Lee, however, insisted later Wednesday he intended to appeal against the ban, saying he'd done nothing wrong.
"I'm absolutely devastated," Lee told the BBC. "I've done nothing wrong. I'm totally innocent of this and I will be making a public statement later on, I've just seen my lawyer."
'Longest ban handed down'
The WPBSA had been seeking a life ban but disciplinary chief Nigel Mawer insisted a 12-year-punishment was effectively the same thing as he thought it unlikely Lee would return to top-level snooker.
"To my knowledge this is the longest ban ever handed down and there are £40,000 costs to pay too if he ever wants to come back," Mawer said.
WPBSA chairman Jason Ferguson added: "We take no pride in having to deal with such serious issues.
"However this demonstrates our commitment to ensuring that snooker is free from corruption.
"It is an important part of our anti-corruption approach that players found to be involved in fixing matches or any aspect of a match are severely dealt with.
"The message we are sending is that if you get involved in match fixing you will be found out and removed from the sport."
In his judgement, tribunal chairman Adam Lewis, one of England's leading sports lawyers, noted life-bans were not part of the disciplinary rules at the time of Lee's offences but that he had the discretion to impose such a punishment.
However, Lewis said: "In all the circumstances, I do not regard a life-time ban as proportionate, or as necessary in order to deter.
"On the other hand, I do regard a ban of a lengthy period to be both necessary in order to deter and as proportionate in the circumstances of the case."
Lewis added he believed Lee had been taken advantage of when in a "weak position".
"These breaches occurred when Mr Lee was in a financially perilous state not entirely of his own making and was finding it difficult to obtain entry to enough tournaments.
"As a weak man in a vulnerable position he succumbed to temptation. I consider it unlikely that he was the prime mover or instigator of the activity. It seems to me likely that advantage was taken of him."
Lee's case is the biggest match-fixing scandal to hit snooker since Australia's Quinten Hann was suspended for eight years in 2006 after he was caught in a sting by undercover reporters where he agreed to lose a game at the China Open in return for money.

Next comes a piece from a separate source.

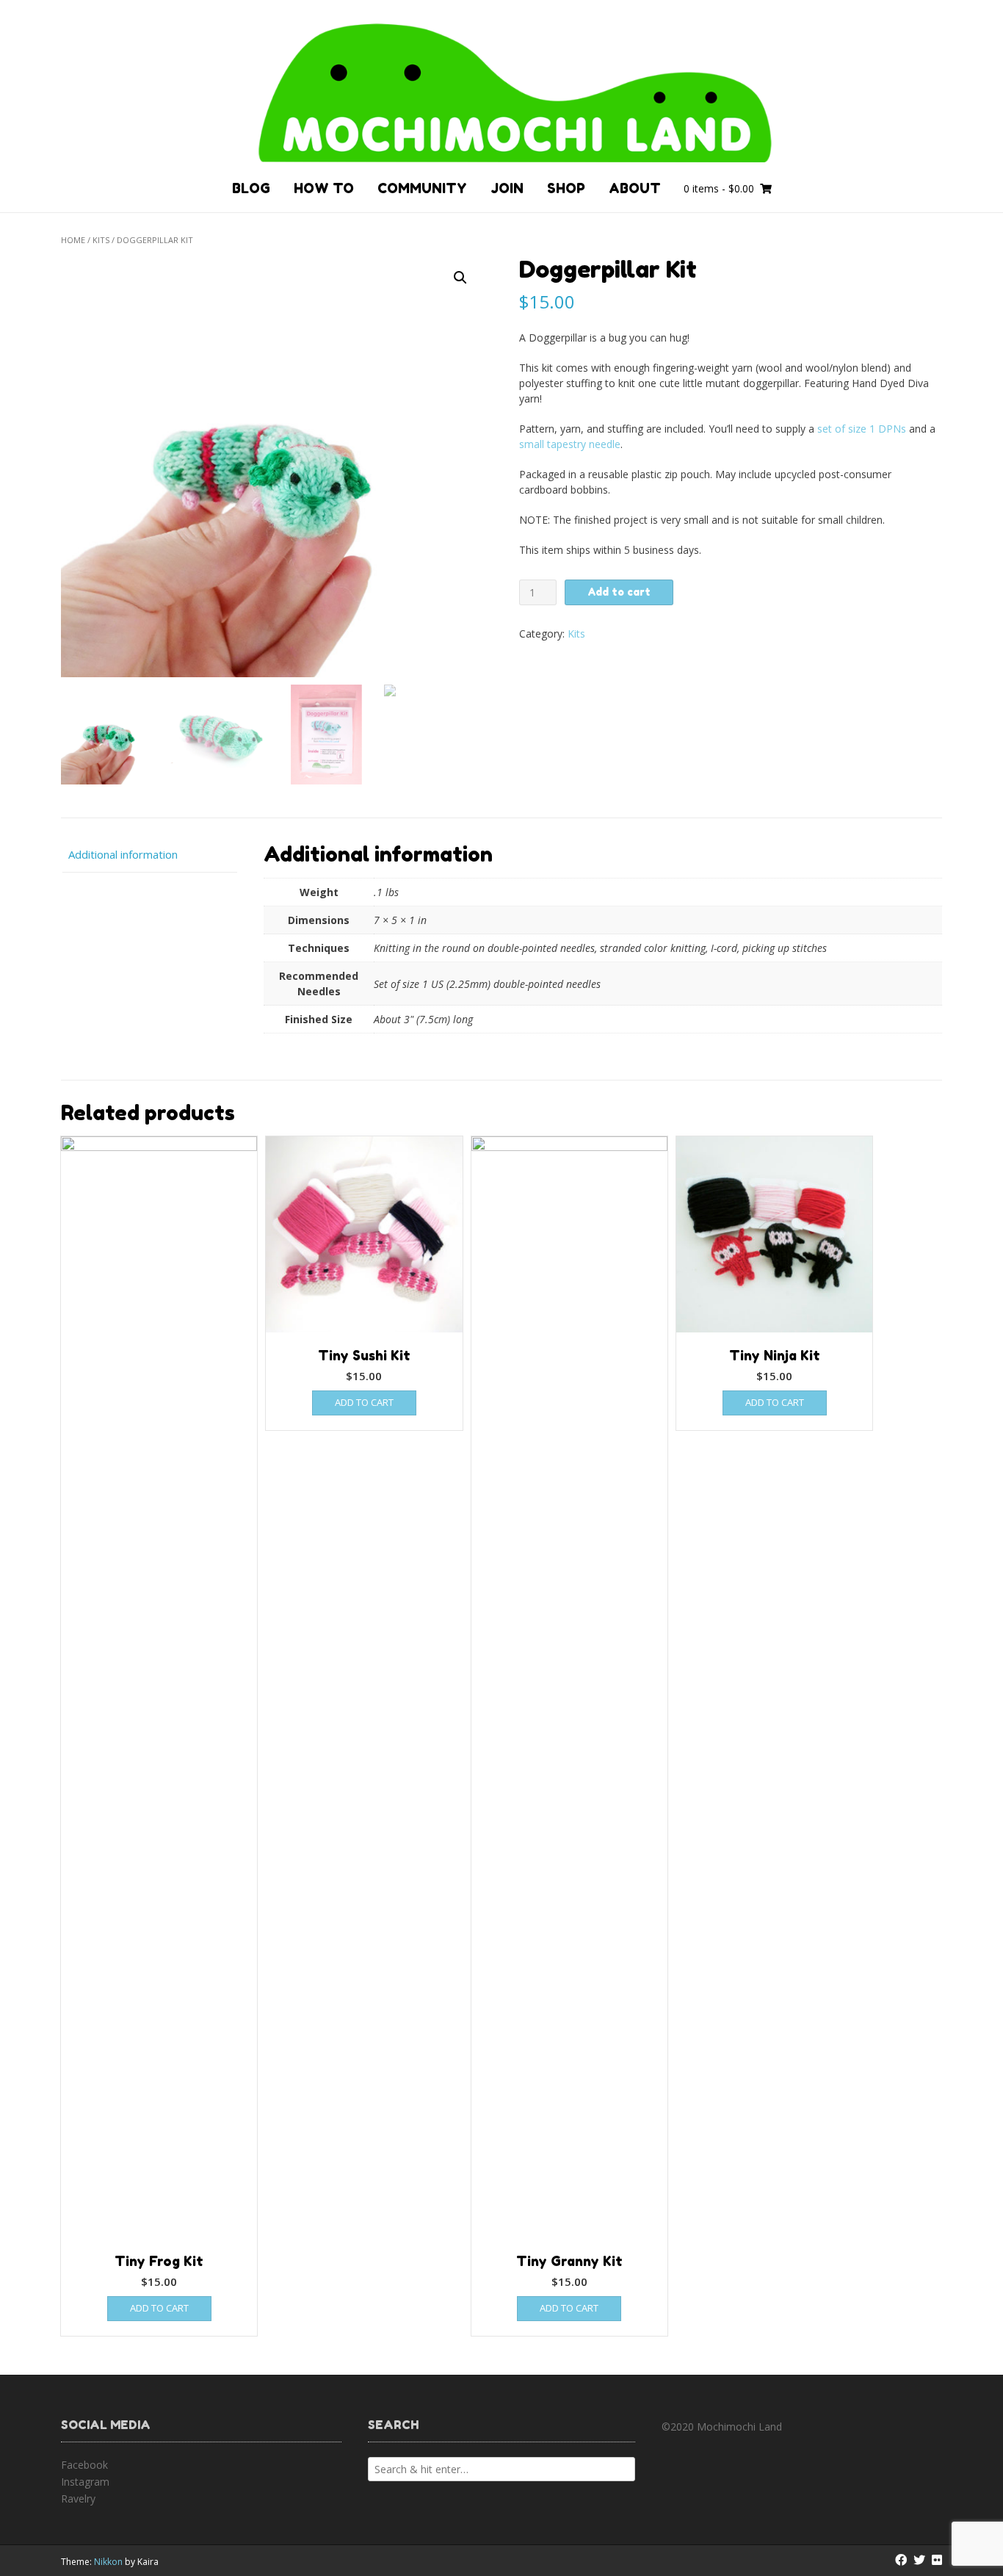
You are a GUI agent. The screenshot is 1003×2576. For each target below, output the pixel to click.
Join (507, 188)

Last year, Joe Jogia was banned for two years after the WPBSA found him guilty of breaching betting rules.
The WPBSA said Lee was in contact with three different groups of people all of whom placed bets on the outcomes of his matches or on the outcomes of frames within his matches or on the exact score of his matches.
The total amount bet on these matches was in excess of £111,000 ($176,500, 132,300 euros) leading to winnings of over £97,000 for the persons placing the bets.